■ Requirement: Please copy each line of the listing below in which the word "post" appears.

━━ Data provided

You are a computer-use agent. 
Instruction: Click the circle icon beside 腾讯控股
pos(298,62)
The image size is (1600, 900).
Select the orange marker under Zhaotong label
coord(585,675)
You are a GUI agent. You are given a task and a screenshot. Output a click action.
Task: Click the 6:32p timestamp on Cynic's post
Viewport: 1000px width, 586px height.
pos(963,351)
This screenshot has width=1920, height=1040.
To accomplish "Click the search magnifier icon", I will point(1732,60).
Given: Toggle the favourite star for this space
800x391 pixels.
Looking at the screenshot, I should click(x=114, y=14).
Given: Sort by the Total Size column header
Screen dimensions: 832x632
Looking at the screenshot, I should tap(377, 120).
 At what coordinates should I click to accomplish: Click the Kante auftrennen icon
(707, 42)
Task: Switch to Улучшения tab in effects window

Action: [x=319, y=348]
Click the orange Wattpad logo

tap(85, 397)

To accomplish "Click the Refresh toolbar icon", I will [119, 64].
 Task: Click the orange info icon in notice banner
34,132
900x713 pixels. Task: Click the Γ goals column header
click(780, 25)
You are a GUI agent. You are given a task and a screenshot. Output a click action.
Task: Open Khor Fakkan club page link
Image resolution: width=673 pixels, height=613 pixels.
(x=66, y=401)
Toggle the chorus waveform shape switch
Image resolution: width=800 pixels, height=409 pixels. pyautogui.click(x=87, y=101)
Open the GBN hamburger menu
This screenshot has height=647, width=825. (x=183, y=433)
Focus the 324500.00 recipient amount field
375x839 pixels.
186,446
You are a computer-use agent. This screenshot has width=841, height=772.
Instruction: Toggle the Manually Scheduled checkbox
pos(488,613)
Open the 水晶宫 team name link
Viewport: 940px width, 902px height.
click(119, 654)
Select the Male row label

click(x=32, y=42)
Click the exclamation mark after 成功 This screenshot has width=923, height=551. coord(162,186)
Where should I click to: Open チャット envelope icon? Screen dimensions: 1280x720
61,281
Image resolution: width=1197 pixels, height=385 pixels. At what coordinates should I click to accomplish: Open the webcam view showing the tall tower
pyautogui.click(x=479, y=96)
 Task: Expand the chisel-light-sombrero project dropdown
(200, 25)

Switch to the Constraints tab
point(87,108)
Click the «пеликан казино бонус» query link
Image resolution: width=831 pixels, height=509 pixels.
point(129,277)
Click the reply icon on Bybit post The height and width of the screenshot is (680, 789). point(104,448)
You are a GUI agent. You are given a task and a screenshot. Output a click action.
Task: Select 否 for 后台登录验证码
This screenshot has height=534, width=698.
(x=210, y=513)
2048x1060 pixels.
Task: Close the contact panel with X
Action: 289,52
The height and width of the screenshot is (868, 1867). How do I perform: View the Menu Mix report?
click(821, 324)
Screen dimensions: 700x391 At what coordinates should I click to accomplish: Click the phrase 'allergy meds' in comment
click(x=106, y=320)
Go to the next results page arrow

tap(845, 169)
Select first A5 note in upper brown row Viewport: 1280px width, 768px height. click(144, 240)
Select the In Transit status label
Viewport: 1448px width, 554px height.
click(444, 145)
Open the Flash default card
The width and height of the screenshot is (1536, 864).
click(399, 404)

━━━━

■ Task output:
Task: Click the 6:32p timestamp on Cynic's post
Click the reply icon on Bybit post The height and width of the screenshot is (680, 789). point(104,448)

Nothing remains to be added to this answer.